Ma come vive il soggetto finale, lavoratori, pensionati, imprese, sui quali con incrollabile certezza si scaricheranno per via diretta ed indiretta i costi della crisi e gli errori di managers rampanti ed irridenti?

Quale animo ed incertezze, quali ansie sul futuro, orienteranno i comportamenti della gente dopo queste bruciature?

L’uscita dai mercati finanziari, il rifugio nel mattone, il ritorno prepotente a Titoli di Stato e fondi monetari o forse prevarrà la contemplazione inerme della distruzione delle proprie speranza assieme al valore dei propri risparmi e della propria pensione, o forse ancora la rabbia sorda di chi ha perso tanto mentre i colpevoli spesso continuano a vivere nei loro rifugi ben difesi da ricche prebende?

Di certo l’insicurezza può generare i peggiori mostri, la paura dell’altro, la guerra fra deboli, l’elogio dell’autoritarismo.

Occorre ricostruire con tempi adeguati e segnali certi le basi di un comportamento collettivo di rivolta democratica.

Diceva l’ultimo Tremonti, parafrasando l’Amleto di Shakespeare, “etica o non etica, questo è il problema”.

E qui – hic Rhodus, hic salta- siamo tutti coinvolgibili e coinvolti, e la palla della roulette si ferma sui lavoratori bancari, donne ed uomini che in tutti questi difficili giorni con la loro faccia e le loro azioni hanno supplito alla mancanza di indicazioni, alle furbizie suggerite, alle convenienze scorrette con la loro competenza e, soprattutto, con quella “ pietas” tanto assente nell’agire del vertice d’impresa.

Non può essere dimenticato e non dimenticheremo che nei drammi di questi giorni, di fronte alla rabbia urlata, a volte pericolosa, di chi tutto ha perso, continuavano ineffabili le pressioni per il raggiungimento del budget, lo svolgimento di campagne prodotto, il mantenimento in zona di low risk di prodotti che il giorno prima avevano registrato il loro crack finanziario.

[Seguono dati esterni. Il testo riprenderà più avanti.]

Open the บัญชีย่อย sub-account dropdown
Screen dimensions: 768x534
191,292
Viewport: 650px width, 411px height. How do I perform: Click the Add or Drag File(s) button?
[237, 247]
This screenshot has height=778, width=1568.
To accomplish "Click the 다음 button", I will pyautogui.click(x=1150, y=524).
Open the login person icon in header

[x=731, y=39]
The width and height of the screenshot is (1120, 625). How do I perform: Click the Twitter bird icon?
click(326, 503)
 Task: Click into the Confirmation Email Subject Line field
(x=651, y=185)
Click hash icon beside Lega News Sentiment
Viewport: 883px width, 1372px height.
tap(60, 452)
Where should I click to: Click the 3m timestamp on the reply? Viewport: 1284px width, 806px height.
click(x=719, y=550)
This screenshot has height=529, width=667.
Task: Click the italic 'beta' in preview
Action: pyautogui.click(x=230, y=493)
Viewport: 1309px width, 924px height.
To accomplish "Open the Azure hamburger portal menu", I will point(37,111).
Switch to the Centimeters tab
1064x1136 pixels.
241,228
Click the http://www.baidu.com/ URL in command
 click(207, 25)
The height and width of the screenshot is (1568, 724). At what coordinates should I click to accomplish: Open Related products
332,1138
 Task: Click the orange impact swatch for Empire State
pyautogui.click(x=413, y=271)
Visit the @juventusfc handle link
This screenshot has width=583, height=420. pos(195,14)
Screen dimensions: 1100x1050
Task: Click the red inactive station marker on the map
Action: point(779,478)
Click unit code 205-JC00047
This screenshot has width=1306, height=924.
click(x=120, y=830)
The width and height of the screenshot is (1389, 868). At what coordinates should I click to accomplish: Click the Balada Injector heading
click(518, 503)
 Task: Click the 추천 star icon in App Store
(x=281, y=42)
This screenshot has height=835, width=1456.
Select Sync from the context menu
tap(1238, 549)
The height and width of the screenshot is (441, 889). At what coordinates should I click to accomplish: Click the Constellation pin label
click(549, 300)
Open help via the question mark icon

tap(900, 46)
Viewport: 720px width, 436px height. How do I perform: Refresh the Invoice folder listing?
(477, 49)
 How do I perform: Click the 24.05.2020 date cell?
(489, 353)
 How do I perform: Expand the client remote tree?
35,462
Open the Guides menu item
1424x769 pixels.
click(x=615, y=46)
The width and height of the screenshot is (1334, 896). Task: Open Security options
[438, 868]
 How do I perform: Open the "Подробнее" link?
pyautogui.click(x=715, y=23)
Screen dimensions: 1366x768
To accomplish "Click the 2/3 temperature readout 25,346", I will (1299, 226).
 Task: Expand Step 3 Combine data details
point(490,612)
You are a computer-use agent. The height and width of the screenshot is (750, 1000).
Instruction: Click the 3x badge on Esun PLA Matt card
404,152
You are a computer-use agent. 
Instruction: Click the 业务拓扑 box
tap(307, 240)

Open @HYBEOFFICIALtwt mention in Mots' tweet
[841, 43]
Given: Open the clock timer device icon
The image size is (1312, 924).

Fra etica e non etica noi scegliamo la prima, perché è quella che salva la collettività, che consolida le nostre imprese, che tutela la clientela, che rende noi stessi migliori come persone.

Non è scelta indolore, si tratta di riprendere con maggior coraggio ed impegno quella rivolta democratica, oggi dai contorni sgualciti, sulla Responsabilità Sociale delle Imprese, sui sistemi premianti, sui criteri di valutazione e di carriera, sulle pressioni commerciali.

E’ il terreno dei diritti, quello stesso su cui la CGIL ci ha chiamato a manifestare ed a lottare, quello stesso su cui si svolge il confronto contrattuale con Governo ed Associazioni Padronali, quello stesso che potrà costruire un rapporto nuovo e responsabile fra consumatore e fornitore del servizio, costringendo all’angolo managers ineffabilmente incapaci e furbetti del quartierino.